> [Problem statement]:
Once the line with "Where should I" is found, write it out along with each later line exactly, through the end of the entries, skipping every picture.

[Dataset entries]
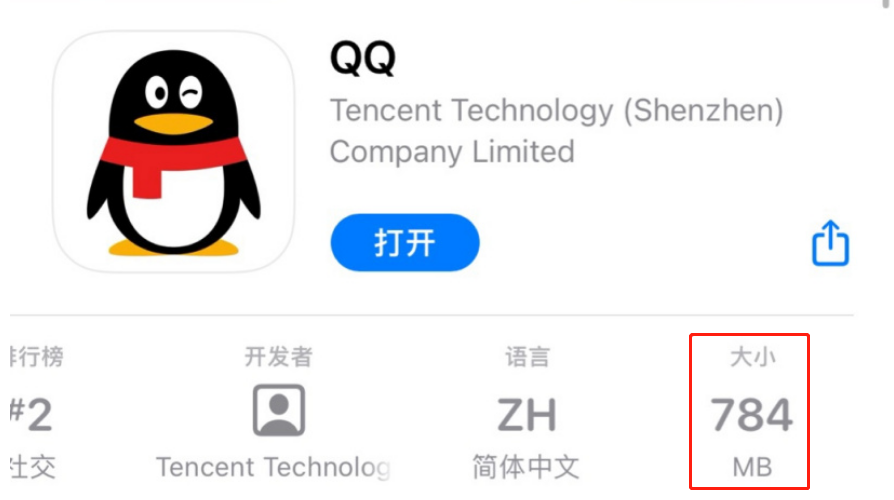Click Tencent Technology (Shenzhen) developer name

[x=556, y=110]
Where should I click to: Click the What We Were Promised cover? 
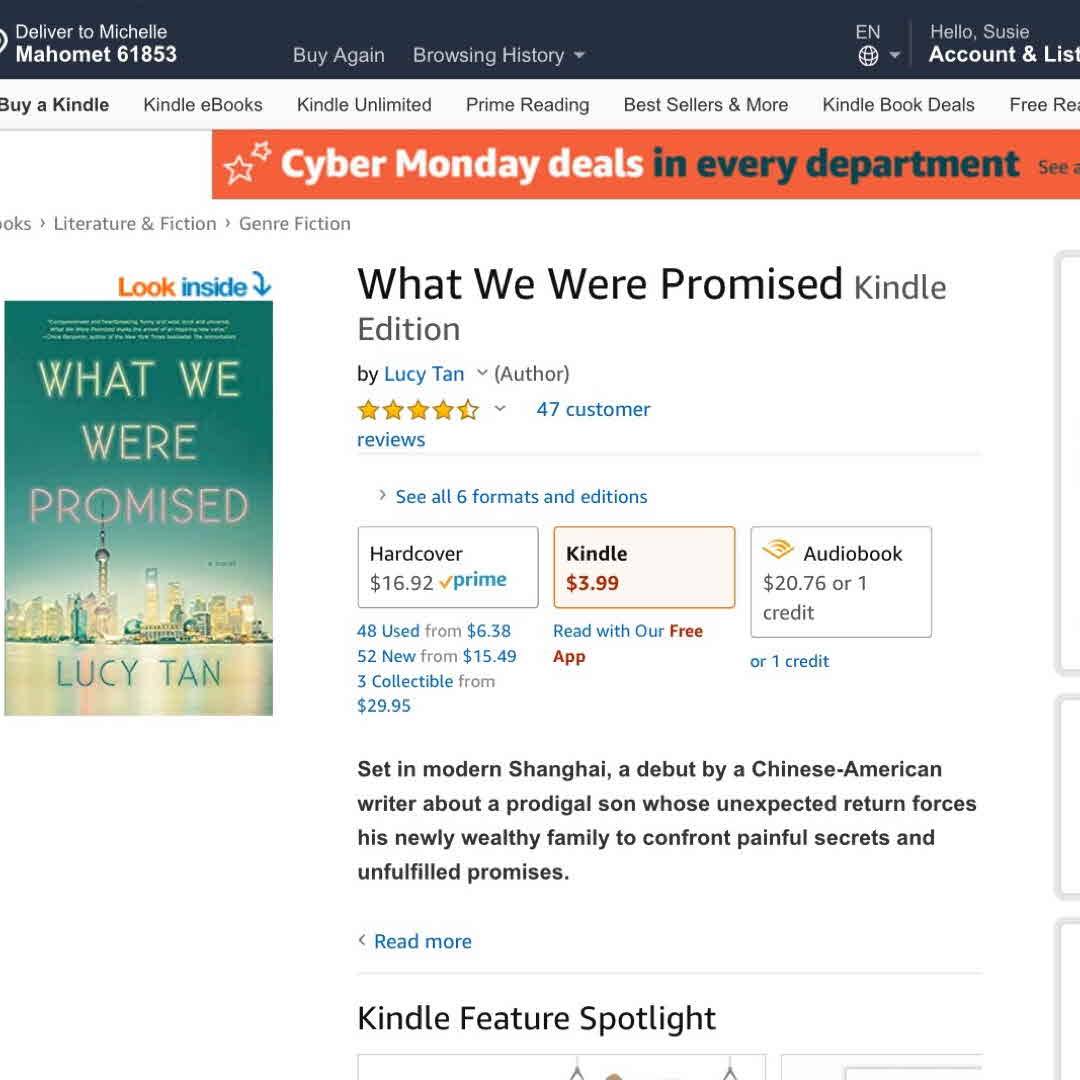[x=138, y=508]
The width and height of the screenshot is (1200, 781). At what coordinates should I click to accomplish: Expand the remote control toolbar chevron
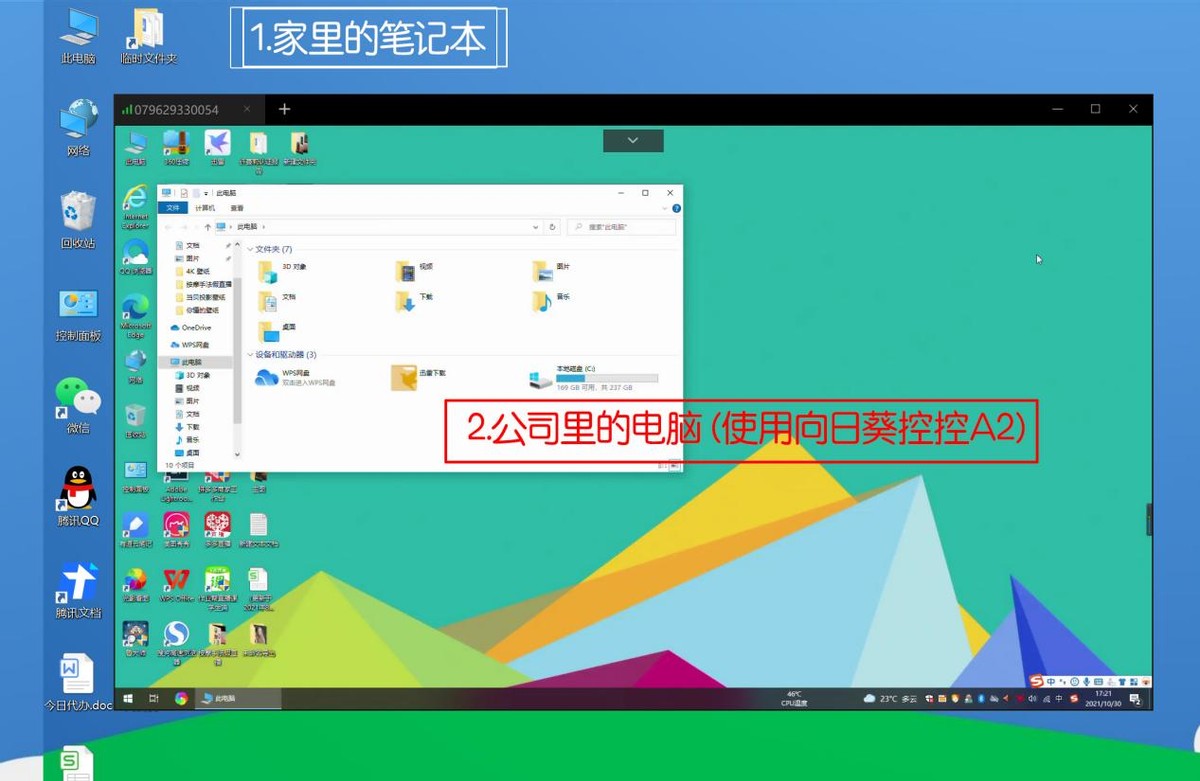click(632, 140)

> [Response below]:
Where should I click to: Click the What We Were Promised cover? 
[x=138, y=508]
The width and height of the screenshot is (1200, 781). At what coordinates should I click to accomplish: Expand the remote control toolbar chevron
click(632, 140)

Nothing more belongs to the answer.